The difference between a corn burning furnace and a corn burning stove is a blower. A corn stove radiates heat into the room it is in, the corn furnace is designed for Central Heating, it is designed to have the heat ducted from room to room. To this end, a corn furnace has a jacket surrounding the burning chamber and a blower which blows air over this exchanger. This air is then collected and mixed in a large sheet metal box, called a plenum, which is fabricated and installed on top of the furnace. Ducts are tapped into this box and the heated air is distributed to each room. However much air is distributed must also be brought back, this is called the return system.

The amount of air is determined by the size of the blower motor, the size of the ducts and the amount of BTU produced by the furnace.
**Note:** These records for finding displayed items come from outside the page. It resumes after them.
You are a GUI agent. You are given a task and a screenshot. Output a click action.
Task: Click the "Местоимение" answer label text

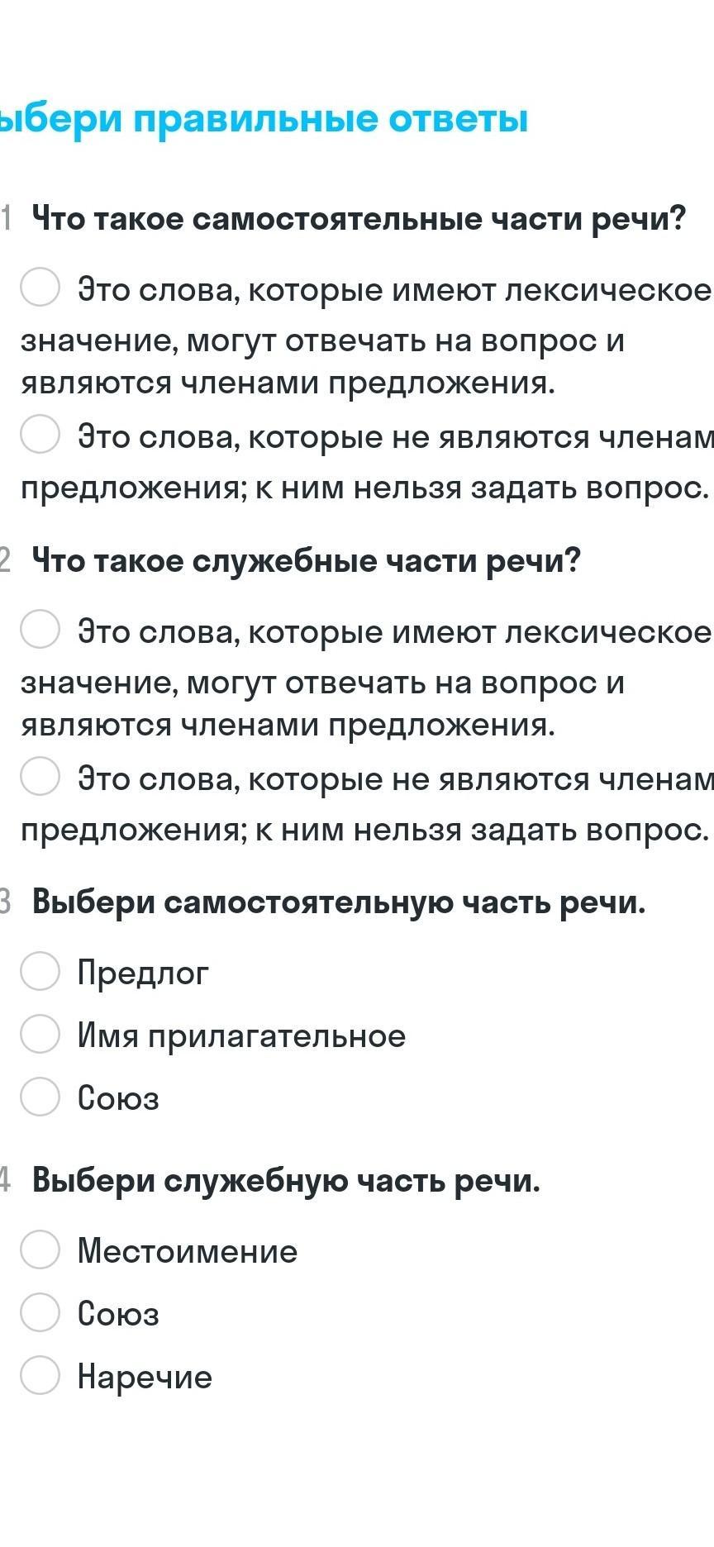pos(188,1251)
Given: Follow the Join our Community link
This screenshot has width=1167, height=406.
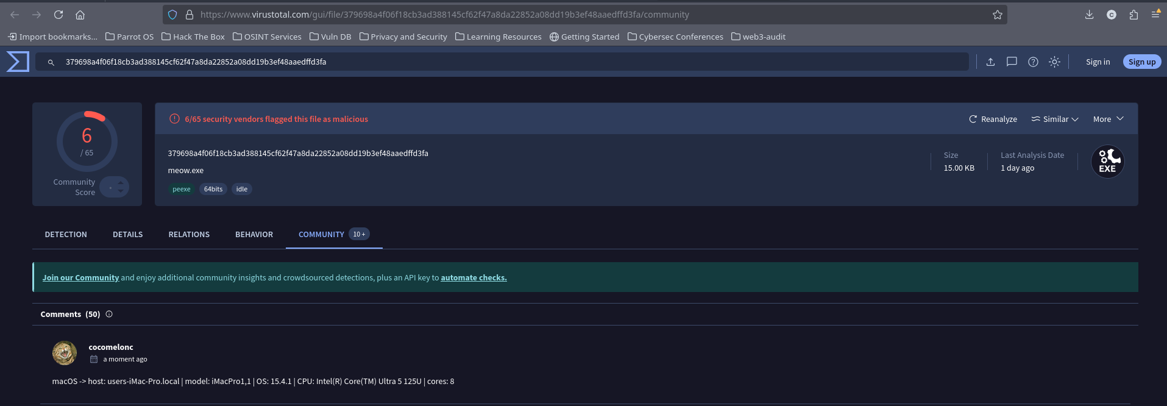Looking at the screenshot, I should [80, 277].
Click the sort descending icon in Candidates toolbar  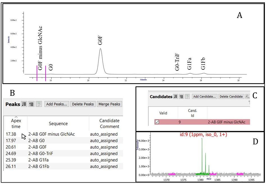click(x=176, y=97)
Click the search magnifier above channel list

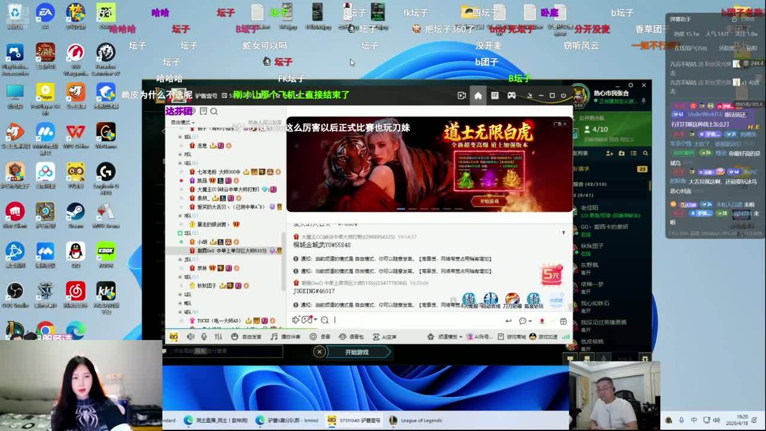[214, 111]
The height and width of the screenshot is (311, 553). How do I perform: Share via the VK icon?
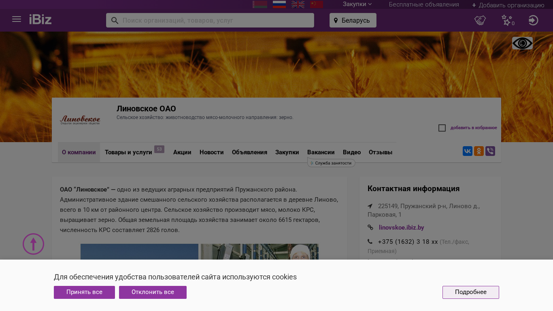pyautogui.click(x=468, y=151)
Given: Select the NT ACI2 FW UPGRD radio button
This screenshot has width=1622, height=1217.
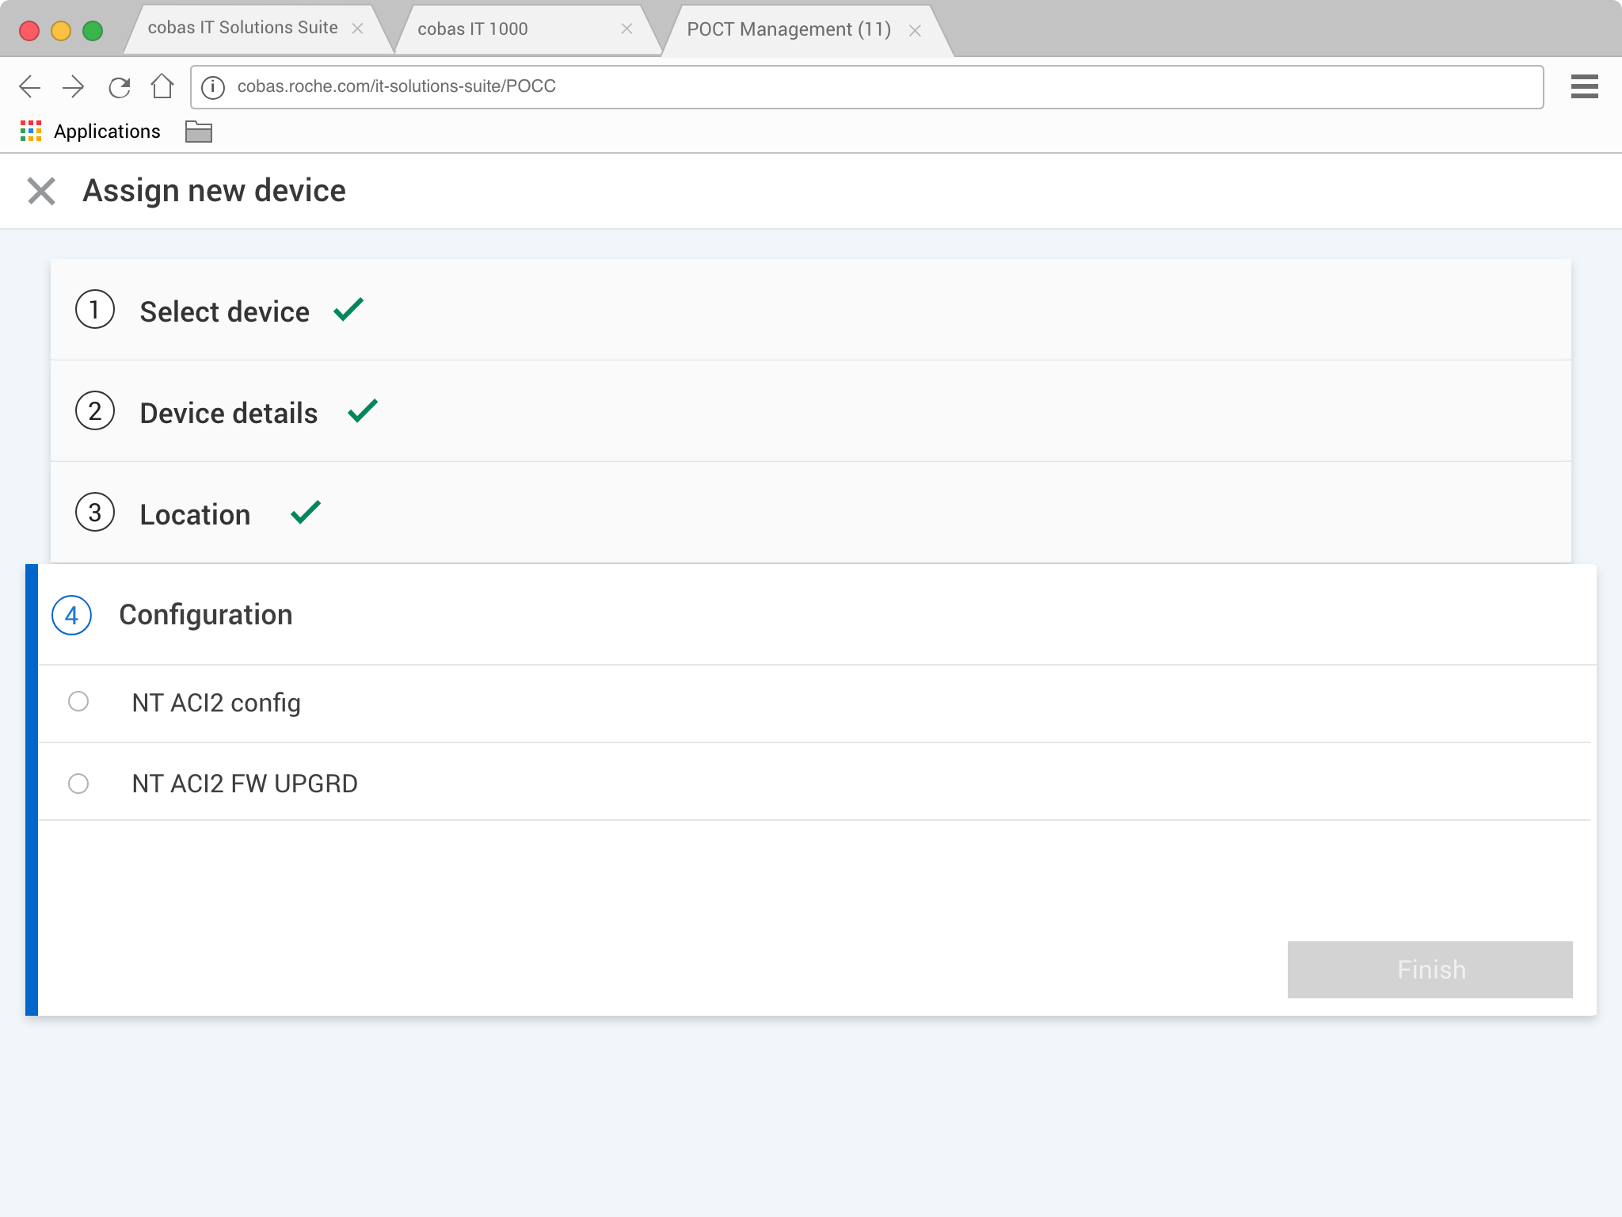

Designing a system for a corn burning furnace is the same as any fossil fuel system. A room by room heat loss, followed by a duct layout.

The benefits of a corn furnace over a corn stove, aside from complete distribution, are the accessories which can also be installed. The same accessories for any warm air type system can be used in the ducted corn burning system. This includes central air conditioning, high performance air filters, bypass humidifiers, electronic air cleaners, UV light air purifiers, etc. The secret to having this system function well is the determination of how many CFM, cubic feet per minute, of air will be flowing thru the ducts.

If the BTU input of the furnace is 100,000 BTU, and the output is 80,000 BTU, then a 1000 cfm would be a good CFM number to work with. This would allow for up to 2 ½ tons of air conditioning to be installed.

A good corn furnace has a hopper mounted alongside to automatically feed the fuel into the burn chamber. This hopper should be controlled by a thermostat, which raises or lower heat demands and correspondingly raises or lowers the amount of fuel fed into the burner.

Experience with wood furnaces has proven that cooling coils mounted on the supply or hot side of the ductwork, can be damaged by excessive heat should a power outage occur.

(A wood or corn fire keeps burning whereas a gas or oil furnace shuts off)

If frequent power outages occur in your area, it might be a good idea to install the air conditioning coil on the return side of the system.